Having weight loss as the goal, we are sidestepping the reasons why we want to lose weight. For example, it might take a different amount of weight loss to lower diabetes risk vs. to improve hiking vs. to look a certain way. And, weight loss goals ignore biology – as we lose more and more weight, it becomes exponentially harder. The human body resists weight loss by slowing metabolism and increasing hormones that make us hungry. To set weight loss goals that don’t appreciate how our body works is likely to lead to a failure to achieve those goals. 

Instead, why not focus on your progress towards the reasons you wanted to lose weight in the first place? For example:

  1. A  6% weight loss (~12 pounds for a person who is 200 pounds) lowers diabetes risk by two-thirds. 
  2. Energy levels improve as a result of reducing stress, improving sleep, getting on a routine, and eating healthy. This is not directly related to the amount of weight lost, but rather with the lifestyle structure needed to lose the weight.
  3. Lower extremity joints perceive each pound of weight lost as 4-6 pounds. Further, weight loss can have an anti-inflammatory effect for arthritic joints. Losing 10 pounds feels like 40-60 pounds on your knees! Usually for somebody with more severe osteoarthritis, losing 10-15% of the body weight (~20-30 pounds for a person who is 200 pounds) will provide the majority of the benefits.
  4. Events are a great motivator to get to a great weight! However, understand that you may get to a lower weight for the event than the sustainable weight, and that this is okay. Further, don’t set a goal that it’s impossible to achieve, or so that your face starts to look drawn out and sunken, as can happen with excessive weight loss. Setting a goal of getting to your high school weight from 30 years ago is not generally achievable for most people. Instead, set a goal of getting to the best weight you can for the event, maybe the best weight you’ve been at in the past 5 years, but not going overboard with a starvation diet, unsustainable exercise routine, or other strategies.

Redefining Success

Oftentimes by redefining success in this way and getting less hung up about the number on the scale, people feel better about their progress instead of feeling like a failure for not losing enough weight, or that “The juice isn’t worth the squeeze.” 

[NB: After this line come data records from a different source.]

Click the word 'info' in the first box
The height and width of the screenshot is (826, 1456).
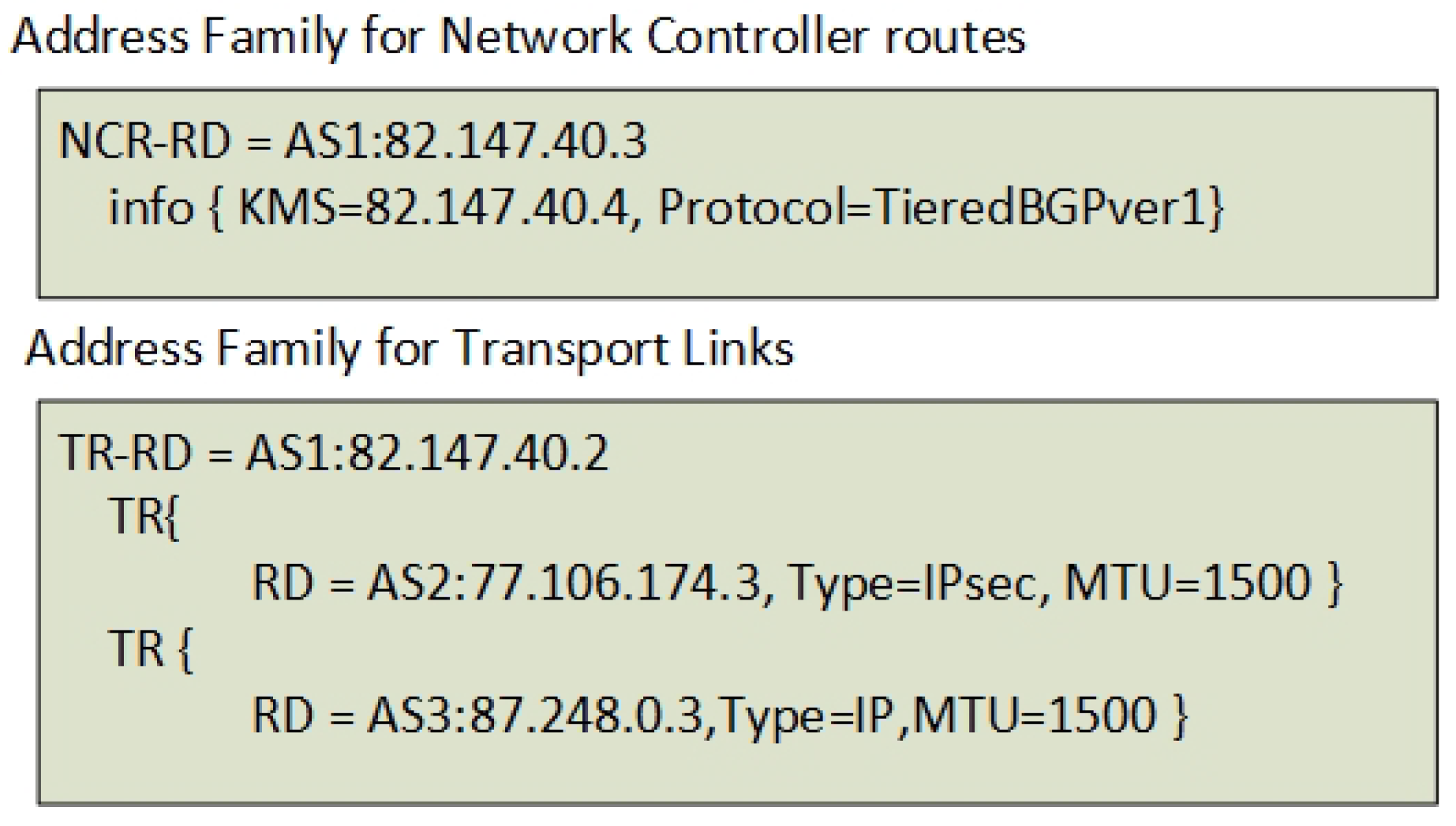pos(151,207)
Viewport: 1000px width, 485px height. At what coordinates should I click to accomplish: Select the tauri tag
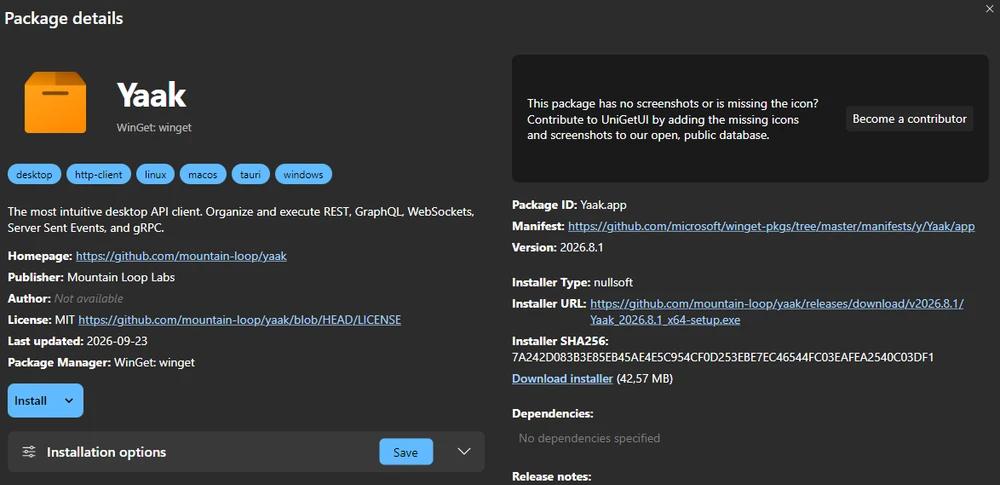coord(251,174)

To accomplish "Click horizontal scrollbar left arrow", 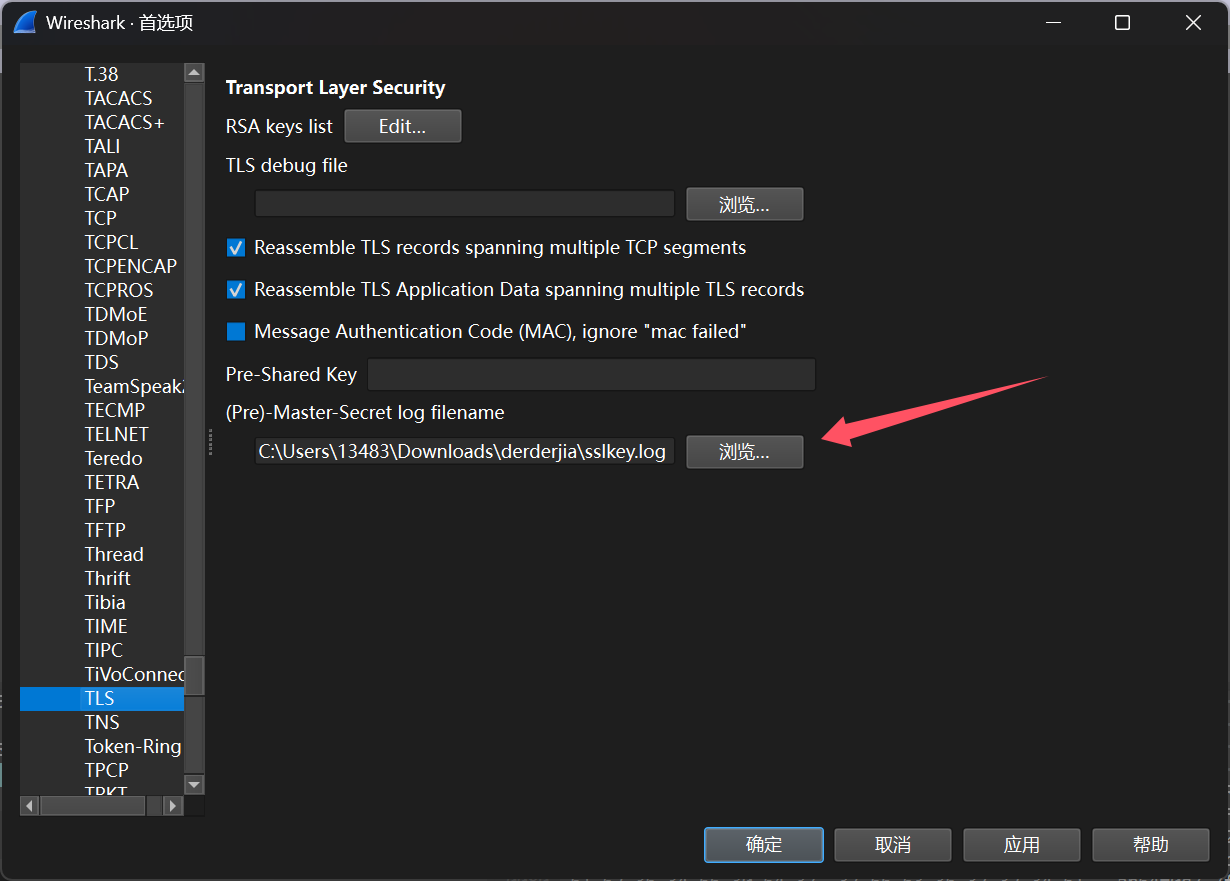I will [x=30, y=805].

Experience has shown that people who feel successful are more likely to be successful over the long haul and keep the weight off. On the contrary, people who feel like failures are likely to prove themselves right and regain all of the lost weight as they tend to blame themselves and stop the effective treatment strategies.

Office visits with the professional staff at CNC are a great way to remind ourselves what these goals are, build a mindset of success and victory, and avoid feelings of failure.

So, set goals of why you want to lose weight, and measure success through achievement of those goals. After all, isn’t that why you are trying to lose the weight in the first place?